Amnesty international s'inquiète du droit de manifester en France

Des milliers de manifestants arrêtés, placés en garde-à-vue, poursuivis voire même parfois condamnés alors qu'ils n'avaient pas commis de violences ! C'est ce que dénonce Amnesty international dans son nouveau rapport réalisé avant et pendant la pandémie de Covid-19. L'association dénonce des lois "en contradiction avec les engagements de la France en matière de respect des droits humains et du droit de manifester".

(GUILLEMETTE VILLEMIN / AFP)

"Arrêté pour avoir porté un chapeau, des lunettes... Et un masque !"

En ligne de mire notamment : les lois sur l'organisation de manifestations non-déclarées ou encore sur la dissimulation du visage, comme le dénonce Anne-Sophie Simpere, chargée du plaidoyer à Amnesty France:

"Cette loi d'interdiction de dissimulation du visage, non-seulement elle n'a plus aucun sens dans le contexte du covid, mais même avant: elle était beaucoup trop générale.
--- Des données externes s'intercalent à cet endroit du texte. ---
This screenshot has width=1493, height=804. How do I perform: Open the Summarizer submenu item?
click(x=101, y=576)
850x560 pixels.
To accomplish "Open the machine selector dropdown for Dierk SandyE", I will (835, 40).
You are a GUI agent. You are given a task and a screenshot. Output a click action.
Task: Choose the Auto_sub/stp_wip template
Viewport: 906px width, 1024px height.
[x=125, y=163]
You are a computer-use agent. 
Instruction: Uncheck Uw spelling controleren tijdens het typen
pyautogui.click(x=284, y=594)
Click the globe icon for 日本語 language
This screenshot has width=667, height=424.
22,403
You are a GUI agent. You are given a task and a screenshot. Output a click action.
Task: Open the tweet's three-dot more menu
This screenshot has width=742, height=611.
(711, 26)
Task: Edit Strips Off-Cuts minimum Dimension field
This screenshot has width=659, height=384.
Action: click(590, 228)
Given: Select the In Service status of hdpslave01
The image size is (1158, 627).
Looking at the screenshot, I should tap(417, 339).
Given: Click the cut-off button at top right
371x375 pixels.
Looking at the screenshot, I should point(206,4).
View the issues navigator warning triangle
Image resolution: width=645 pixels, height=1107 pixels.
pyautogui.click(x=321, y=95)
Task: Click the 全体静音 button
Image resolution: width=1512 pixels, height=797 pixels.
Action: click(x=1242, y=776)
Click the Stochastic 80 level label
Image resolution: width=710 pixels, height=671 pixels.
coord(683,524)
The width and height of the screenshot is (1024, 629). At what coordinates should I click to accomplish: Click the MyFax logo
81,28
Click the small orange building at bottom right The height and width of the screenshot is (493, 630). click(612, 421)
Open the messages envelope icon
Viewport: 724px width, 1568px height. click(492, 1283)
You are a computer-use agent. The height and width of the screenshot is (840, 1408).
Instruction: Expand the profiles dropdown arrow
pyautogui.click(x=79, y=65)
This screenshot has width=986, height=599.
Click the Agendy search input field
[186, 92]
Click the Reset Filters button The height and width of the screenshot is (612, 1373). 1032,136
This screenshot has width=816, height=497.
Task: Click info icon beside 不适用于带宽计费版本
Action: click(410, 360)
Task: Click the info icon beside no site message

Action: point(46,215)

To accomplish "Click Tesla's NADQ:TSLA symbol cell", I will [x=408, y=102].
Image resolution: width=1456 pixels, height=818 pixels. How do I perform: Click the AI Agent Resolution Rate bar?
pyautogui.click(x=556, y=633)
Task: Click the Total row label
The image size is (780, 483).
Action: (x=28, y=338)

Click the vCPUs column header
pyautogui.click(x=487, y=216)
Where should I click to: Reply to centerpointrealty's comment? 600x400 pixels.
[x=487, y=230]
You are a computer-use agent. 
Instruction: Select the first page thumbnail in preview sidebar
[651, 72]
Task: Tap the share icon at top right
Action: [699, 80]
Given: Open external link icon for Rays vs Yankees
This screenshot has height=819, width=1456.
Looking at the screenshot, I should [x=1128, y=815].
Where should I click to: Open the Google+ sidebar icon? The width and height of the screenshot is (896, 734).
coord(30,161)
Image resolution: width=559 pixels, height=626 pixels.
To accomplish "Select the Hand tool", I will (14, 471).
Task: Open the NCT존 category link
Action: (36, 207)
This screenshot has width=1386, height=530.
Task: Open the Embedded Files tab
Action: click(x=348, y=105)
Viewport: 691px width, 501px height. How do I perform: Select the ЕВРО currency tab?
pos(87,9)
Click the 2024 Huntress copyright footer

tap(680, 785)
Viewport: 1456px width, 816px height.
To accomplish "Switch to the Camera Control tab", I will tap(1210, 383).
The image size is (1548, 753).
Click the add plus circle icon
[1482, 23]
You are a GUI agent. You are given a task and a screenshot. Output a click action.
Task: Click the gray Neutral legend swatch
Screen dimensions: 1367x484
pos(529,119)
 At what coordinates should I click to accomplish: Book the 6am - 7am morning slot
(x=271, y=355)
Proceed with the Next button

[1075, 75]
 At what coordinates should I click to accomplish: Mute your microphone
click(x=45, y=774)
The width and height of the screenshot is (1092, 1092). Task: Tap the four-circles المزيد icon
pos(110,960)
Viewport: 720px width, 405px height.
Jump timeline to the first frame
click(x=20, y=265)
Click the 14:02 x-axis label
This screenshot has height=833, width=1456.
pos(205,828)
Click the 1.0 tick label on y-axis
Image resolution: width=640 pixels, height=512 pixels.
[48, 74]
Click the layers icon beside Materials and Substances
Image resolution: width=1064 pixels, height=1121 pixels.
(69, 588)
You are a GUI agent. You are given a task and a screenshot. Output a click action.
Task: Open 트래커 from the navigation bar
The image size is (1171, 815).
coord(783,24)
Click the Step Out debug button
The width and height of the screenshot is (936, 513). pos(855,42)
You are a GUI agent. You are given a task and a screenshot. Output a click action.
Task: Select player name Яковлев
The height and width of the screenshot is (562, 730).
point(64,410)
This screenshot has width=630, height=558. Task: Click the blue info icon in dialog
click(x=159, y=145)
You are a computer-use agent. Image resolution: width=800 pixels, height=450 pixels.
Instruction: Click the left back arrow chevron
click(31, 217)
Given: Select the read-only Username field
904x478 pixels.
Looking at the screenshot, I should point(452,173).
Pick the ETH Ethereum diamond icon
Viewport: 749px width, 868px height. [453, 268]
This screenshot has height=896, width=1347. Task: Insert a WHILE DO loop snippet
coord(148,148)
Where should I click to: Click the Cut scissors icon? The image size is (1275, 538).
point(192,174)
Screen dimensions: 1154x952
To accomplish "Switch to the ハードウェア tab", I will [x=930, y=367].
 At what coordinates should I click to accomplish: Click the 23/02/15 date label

On peut avoir plein de raisons légitimes de se masquer le visage, et donc il fallait qu'elle soit beaucoup plus précise. Aujourd'hui elle a permis l'arrestation de personnes, simplement parce qu'elles portaient de quoi se protéger des gaz lacrymogènes, ou on a même le cas d'une personne qui portait un chapeau, des lunettes de soleil et un masque en papier, et qui s'est fait arrêter pour dissimulation du visage!" - Anne-Sophie Simpere, Amnesty international

 

 

"L'interdiction de manifester doit vraiment être le dernier recours"

L'association dénonce des lois "en contradiction avec les engagements de la France en matière de respect des droits humains et du droit de manifester". Et le contexte n'y change rien. Un certain nombre d'amendes pour interdiction de manifester ont été dressées depuis le déconfinement, explique Anne-Sophie Simpere:

"On a relevé plusieurs cas de personnes qui s'étaient mobilisés, notamment pour soutenir les soignants, et qui ensuite avaient reçu des amendes pour interdiction de manifester. Même dans un contexte sanitaire, il faut éviter les interdictions générales de manifester, d'autant plus quand on permet aux gens de se réunir dans les transports, les marchés. L'interdiction de manifester, ça doit vraiment être le dernier recours, il y a d'autres moyens de permettre aux gens de se réunir, comme exiger la distanciation sociale ou le port du masque. Donc les autorités doivent tout mettre en œuvre pour permettre aux gens de manifester" - Anne-Sophie Simpere, Amnesty international

 

Amnesty International demande aux parlementaires et au gouvernement de développer un cadre juridique plus protecteur du droit de manifester.